Was müsste denn passieren, damit all diejenigen, die für Asyl in Frage kommen, auch anerkannt werden?
Eigentlich müsste sich die Kultur ändern. Wenn in den Medien die ganze Zeit von „Flüchtlingskrise“die Rede ist, hat das natürlich auch Einfluss auf die Entscheider. Dann hält sich der Irrglaube, dass diese Menschen aus ökonomischen Gründen nach Deutschland kommen, hartnäckig in den Köpfen.
Ist es überhaupt möglich, die sexuelle Orientierung zu beweisen?
In England gibt es einen Anwalt, der ein Modell entwickelt hat, das DSSH-Modell. D steht für „difference“, S für „stigma“, S für „shame“ und H für „harm“. Sein Modell geht davon aus, dass man in den Anhörungen nach Anzeichen für diese vier Felder schen kann. Aber auch das wird kritisch betrachtet – schließlich lebt jeder seine Sexualität anders aus und hat seine eigene Geschichte.
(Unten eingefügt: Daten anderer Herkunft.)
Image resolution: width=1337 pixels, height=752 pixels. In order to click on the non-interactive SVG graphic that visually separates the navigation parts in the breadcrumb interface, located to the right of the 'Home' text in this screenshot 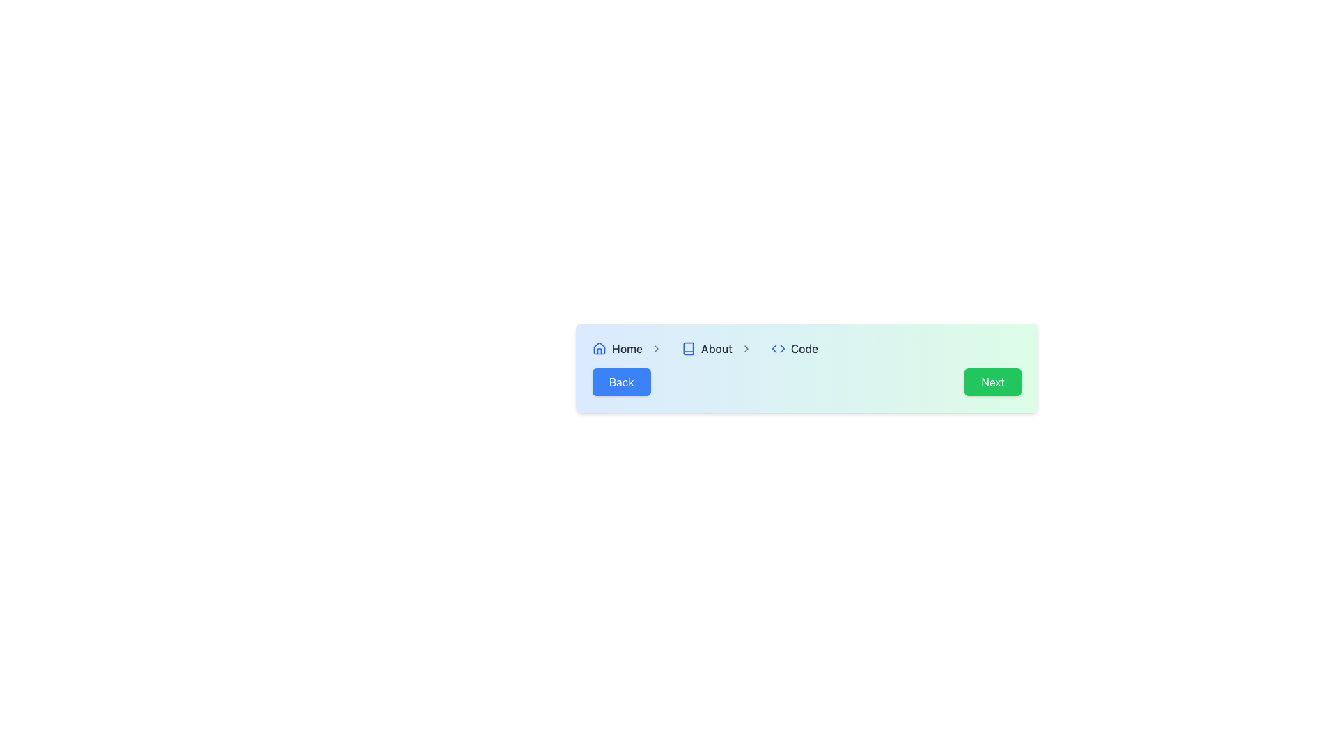, I will do `click(655, 348)`.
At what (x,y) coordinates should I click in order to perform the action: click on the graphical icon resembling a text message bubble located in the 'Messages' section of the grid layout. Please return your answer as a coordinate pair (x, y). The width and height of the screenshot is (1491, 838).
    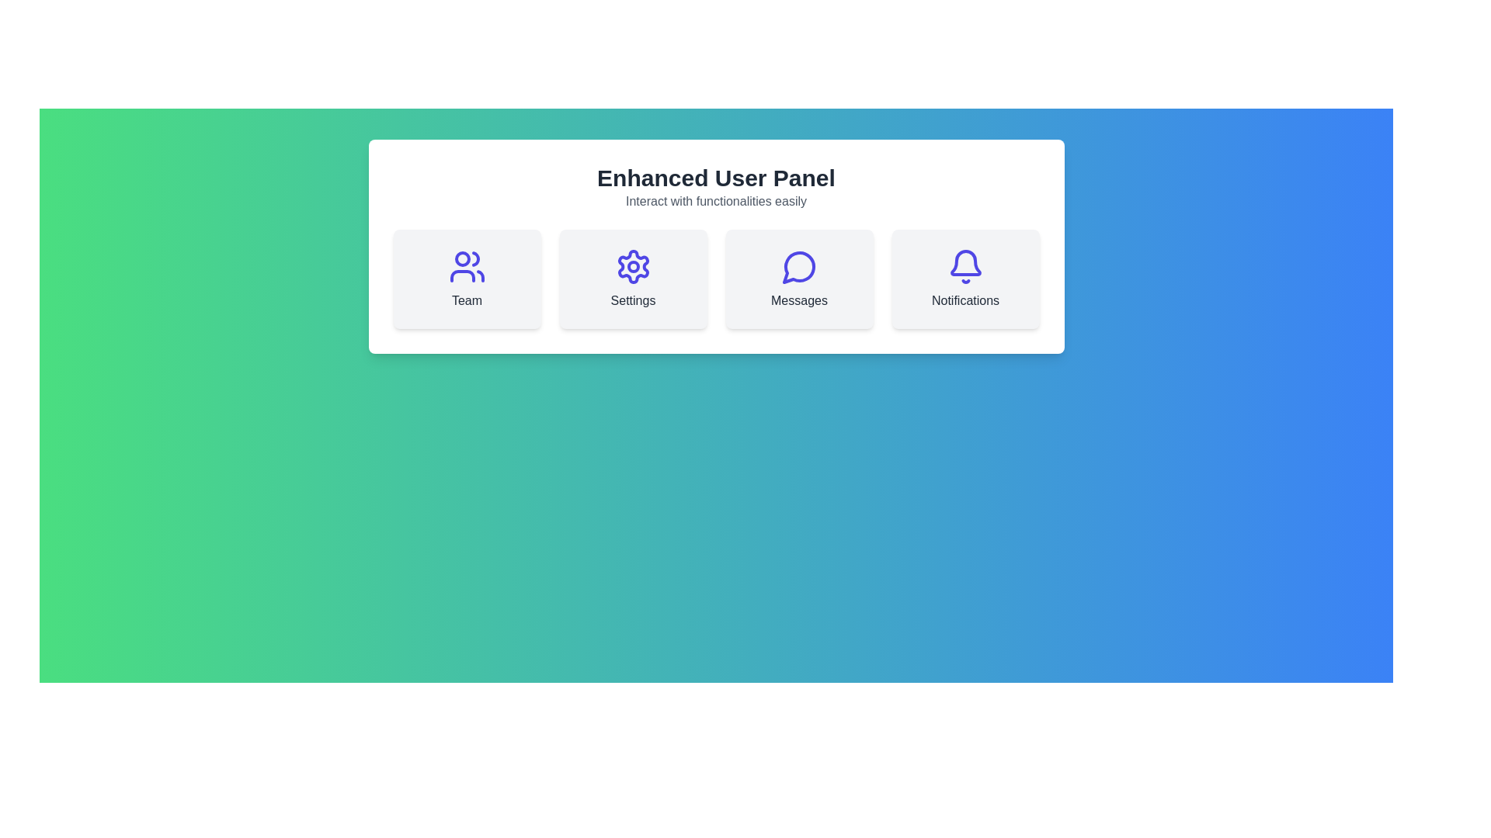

Oft wird beim BAMF argumentiert, die Geschichten seien nicht detailliert genug. Dass die Menschen, die da ihre Geschichten erzählen, verschieden sind, bleibt oft unberücksichtigt. Unsere Empfehlung ist, die sexuelle und geschlechtliche Selbstidentifikation zu akzeptieren und das Zusammenspiel verschiedener sozialer Faktoren zu berücksichtigen. Wie jemand aufgewachsen ist, welche Bildung er genossen hat, was er erlebt hat. Das Gesamtpaket zählt.